● Source document
Dr. Wood: STDs on the rise in Thurston County

Condoms are a barrier method of birth control that can prevent the spread of infection during intercourse.
Condoms are a barrier method of birth control that can prevent the spread of infection during intercourse. Olympian file photo

Here in Thurston County, like in the rest of the state, some sexually transmitted diseases are on the rise, creating serious health effects for those who become infected, their partners, and their unborn children.

There are many forms of sexually transmitted diseases, including viral, bacterial and fungal infections. Among the bacterial infections causing concern are chlamydia, gonorrhea and syphilis. Syphilis includes congenital syphilis, which is spread to an unborn baby during pregnancy.

All of these infections can be prevented. Some easy ways to reduce your risk of getting them include:

  • Abstaining from sex or reducing your number of sexual partners.
  • Practicing safer sex by using condoms. Condoms are a barrier method of birth control that can prevent the spread of infection during intercourse. Condoms are available for free from Planned Parenthood, as well as from the Thurston County Syringe Exchange.
  • Sexually transmitted infections can spread through genital, oral and anal sex. The use of condoms and dental dams (a thin square of silicone or latex that can be purchased online or generally where safe sex supplies are sold) can prevent the spread of infection.

Communication is a key part of prevention. Knowing your partner’s sexual history, whether they’ve been tested for STDs, and whether they are having sex with other people is vital knowledge that can help protect your health. For parents, having “the talk” with your children about how they can protect themselves is worth the discomfort — and it’s worth repeating.

If you’re sexually active, even if it’s exclusively oral sex, you and your partner or partners should be tested for sexually transmitted diseases at least once a year. This is particularly important if you have a new sexual partner.

Discussing your sexual activity with your health care provider also is important to make sure that you are getting the proper tests. Having a sexually transmitted infection does not necessarily mean you will have symptoms. In other words, you may not realize there’s a problem until you get tested.

Saved data entries:
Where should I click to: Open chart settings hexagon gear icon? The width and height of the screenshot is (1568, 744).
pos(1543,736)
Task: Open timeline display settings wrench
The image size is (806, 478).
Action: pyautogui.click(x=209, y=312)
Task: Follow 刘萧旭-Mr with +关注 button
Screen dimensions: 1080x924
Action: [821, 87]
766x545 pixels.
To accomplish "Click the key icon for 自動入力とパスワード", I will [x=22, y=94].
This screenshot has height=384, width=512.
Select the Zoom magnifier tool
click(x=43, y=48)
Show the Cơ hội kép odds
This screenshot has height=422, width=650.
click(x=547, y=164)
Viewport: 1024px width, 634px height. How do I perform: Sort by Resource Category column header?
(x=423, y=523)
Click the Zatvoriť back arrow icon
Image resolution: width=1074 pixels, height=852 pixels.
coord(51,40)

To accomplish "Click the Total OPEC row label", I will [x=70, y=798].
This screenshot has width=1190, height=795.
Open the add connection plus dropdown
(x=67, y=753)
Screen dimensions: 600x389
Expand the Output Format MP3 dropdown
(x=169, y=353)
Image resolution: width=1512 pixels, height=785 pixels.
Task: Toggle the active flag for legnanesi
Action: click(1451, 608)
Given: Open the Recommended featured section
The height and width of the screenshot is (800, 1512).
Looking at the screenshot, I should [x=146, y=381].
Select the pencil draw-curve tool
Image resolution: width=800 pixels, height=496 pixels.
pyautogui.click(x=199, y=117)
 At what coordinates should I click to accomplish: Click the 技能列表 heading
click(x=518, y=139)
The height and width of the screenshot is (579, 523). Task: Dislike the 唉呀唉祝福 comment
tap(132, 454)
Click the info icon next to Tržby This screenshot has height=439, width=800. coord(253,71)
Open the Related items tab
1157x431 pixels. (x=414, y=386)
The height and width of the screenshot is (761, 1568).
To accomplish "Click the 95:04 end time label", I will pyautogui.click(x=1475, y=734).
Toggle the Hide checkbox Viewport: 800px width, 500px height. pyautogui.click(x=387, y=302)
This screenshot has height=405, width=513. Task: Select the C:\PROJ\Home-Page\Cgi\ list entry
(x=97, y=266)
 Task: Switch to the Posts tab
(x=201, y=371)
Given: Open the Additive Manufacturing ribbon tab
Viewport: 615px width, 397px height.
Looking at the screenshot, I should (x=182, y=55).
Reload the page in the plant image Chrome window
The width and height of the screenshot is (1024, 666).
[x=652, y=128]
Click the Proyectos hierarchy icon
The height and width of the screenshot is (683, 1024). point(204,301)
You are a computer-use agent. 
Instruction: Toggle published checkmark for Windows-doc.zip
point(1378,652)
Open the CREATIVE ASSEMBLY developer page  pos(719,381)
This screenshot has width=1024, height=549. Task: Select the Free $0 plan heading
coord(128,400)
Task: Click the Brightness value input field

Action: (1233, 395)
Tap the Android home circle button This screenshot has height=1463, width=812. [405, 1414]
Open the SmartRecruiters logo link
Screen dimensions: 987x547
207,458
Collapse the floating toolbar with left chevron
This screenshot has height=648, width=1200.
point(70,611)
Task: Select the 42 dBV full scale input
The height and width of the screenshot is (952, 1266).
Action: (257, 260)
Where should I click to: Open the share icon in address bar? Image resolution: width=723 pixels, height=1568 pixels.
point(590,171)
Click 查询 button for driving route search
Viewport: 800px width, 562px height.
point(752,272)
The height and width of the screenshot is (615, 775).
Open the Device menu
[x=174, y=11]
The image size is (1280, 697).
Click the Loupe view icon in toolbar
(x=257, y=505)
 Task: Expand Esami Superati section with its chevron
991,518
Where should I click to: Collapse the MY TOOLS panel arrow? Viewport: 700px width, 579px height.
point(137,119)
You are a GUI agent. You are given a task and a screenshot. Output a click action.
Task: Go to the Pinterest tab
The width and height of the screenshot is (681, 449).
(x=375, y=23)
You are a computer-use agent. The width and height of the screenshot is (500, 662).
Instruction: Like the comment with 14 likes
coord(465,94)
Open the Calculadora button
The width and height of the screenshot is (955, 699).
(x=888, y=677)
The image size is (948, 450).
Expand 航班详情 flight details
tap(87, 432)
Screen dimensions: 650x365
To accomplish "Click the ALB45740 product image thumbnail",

● Task objective
Continue the article on rising sexually transmitted diseases in Thurston County, starting after its final sentence.

● Answer for this exercise
In some cases, discovering an infection in its early stages can be vital to preventing serious damage to your health. It is extremely important for pregnant woman to be tested for STDs to prevent possible transmission to their unborn children. Chlamydia, gonorrhea and syphilis can all be treated with antibiotics.

If sexually transmitted diseases are untreated, they can lead to serious consequences. Chlamydia or gonorrhea can increase your risk for HIV infection and can lead to other medical problems. Research suggests chlamydia, if untreated, can increase your risk for human papilloma virus infection (HPV), which can lead to cervical cancer. There is a vaccine available to protect against HPV infection. Because HPV infection can lead to cervical cancer, the vaccination is recommended for both girls and boys at 9 to 11 years old.

There also are serious outcomes from syphilis infection. If not treated, syphilis can cause permanent damage to the brain and other organs, and can even cause blindness and death. For pregnant women, syphilis infection can lead to miscarriage, birth defects and stillbirth.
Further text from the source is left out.